These state parks now offer blind visitors an app to help them safely explore on their own

A large Colorado expanse, showing a view of a mountain range dotted by evergreen trees

Disability activists have long fought for the right to exist with ease in public spaces. Although the Americans with Disabilities Act has certainly improved universal access since it was passed in the 1990s, disabled Americans of all backgrounds still require improved support in all areas of public life.

Fortunately, accessibility is becoming more and more… well, accessible. From retail stores to national parks, measures are slowly but surely being implemented to make spaces safer and more welcoming to all kinds of visitors.

One new accessibility development has arrived for blind and low vision visitors of Colorado’s 42 state parks: The Aira app.

A woman with short brown hair stands in a state park in Colorado. She is holding up a smart phone and pointing it towards the landscape, while holding a mobility cane.
Photo courtesy of Colorado Parks and Wildlife

The app is an accessibility-assist tool, which uses the camera on a smartphone to connect users to a live, professionally-trained agent. This agent uses their video feed to visually interpret what is being shown on screen.

In a state park, for instance, that might sound like the agent describing a beautiful view, or helping a user navigate through terrain, read signs and brochures, or find their way to a landmark.

--------------------------------

• **Aim A**:
Rewrite the records from the line with "You are a computer-use agent. Viewport: 1820px" to the line with "tap(321, 225)", including the request lines. Scale every click coordinate in the answers by 1.1 and round to whole numbers, with halves rounded up.
The text above has no connection to the records that follow.

• **Listing**:
--------------------------------

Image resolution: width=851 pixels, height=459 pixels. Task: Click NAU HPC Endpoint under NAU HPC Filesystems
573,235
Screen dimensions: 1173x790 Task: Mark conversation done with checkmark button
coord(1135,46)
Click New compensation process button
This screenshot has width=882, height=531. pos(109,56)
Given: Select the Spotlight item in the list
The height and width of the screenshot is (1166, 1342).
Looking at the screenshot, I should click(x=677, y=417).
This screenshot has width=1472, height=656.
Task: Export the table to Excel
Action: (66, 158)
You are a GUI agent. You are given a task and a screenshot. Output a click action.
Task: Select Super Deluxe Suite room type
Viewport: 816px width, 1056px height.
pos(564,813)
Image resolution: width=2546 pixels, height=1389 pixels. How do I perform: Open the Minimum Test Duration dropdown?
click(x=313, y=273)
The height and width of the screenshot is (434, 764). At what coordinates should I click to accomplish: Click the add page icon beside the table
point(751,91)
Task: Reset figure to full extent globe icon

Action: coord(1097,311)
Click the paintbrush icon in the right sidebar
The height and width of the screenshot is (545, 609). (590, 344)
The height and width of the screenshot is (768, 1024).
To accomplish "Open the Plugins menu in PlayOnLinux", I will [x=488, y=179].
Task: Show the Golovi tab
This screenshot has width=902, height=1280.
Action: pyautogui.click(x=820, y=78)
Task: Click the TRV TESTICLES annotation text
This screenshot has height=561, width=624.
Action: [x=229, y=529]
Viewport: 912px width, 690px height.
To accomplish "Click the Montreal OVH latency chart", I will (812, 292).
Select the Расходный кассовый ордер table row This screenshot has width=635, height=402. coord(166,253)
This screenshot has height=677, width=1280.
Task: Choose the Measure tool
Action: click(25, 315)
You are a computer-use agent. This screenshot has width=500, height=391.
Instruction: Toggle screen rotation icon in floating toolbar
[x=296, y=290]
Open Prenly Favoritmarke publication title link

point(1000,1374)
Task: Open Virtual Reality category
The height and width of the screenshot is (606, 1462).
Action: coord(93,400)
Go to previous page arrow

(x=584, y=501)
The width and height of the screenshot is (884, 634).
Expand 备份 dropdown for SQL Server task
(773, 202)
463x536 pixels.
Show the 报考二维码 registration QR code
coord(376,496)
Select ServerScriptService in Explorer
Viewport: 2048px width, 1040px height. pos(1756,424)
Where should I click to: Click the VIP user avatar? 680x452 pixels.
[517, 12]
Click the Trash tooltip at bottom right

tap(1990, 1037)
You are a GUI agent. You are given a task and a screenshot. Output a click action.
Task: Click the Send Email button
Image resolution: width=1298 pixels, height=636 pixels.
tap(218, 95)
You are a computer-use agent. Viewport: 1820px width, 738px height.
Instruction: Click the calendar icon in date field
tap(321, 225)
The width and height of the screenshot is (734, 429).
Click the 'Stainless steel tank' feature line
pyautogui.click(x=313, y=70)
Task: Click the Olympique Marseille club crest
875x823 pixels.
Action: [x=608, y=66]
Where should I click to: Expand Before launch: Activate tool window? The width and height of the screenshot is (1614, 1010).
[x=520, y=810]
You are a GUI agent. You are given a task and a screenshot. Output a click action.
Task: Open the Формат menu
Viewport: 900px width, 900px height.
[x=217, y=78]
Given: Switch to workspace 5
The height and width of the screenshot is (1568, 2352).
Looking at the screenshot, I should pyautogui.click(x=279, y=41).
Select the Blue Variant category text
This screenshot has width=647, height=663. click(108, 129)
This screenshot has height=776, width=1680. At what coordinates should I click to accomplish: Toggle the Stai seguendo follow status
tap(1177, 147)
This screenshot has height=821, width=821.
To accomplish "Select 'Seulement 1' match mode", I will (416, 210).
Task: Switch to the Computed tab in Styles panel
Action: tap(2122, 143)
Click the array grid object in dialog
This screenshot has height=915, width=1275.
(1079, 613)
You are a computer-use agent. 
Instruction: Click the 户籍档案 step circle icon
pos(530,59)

--------------------------------

• **Aim B**:
In the article about Colorado state parks, what does the Aira app connect users to through their smartphone camera?

• **Full response A**:
You are a computer-use agent. Viewport: 1820px width, 738px height.
Instruction: Click the calendar icon in date field
tap(353, 248)

• **Full response B**:
A live, professionally-trained agent.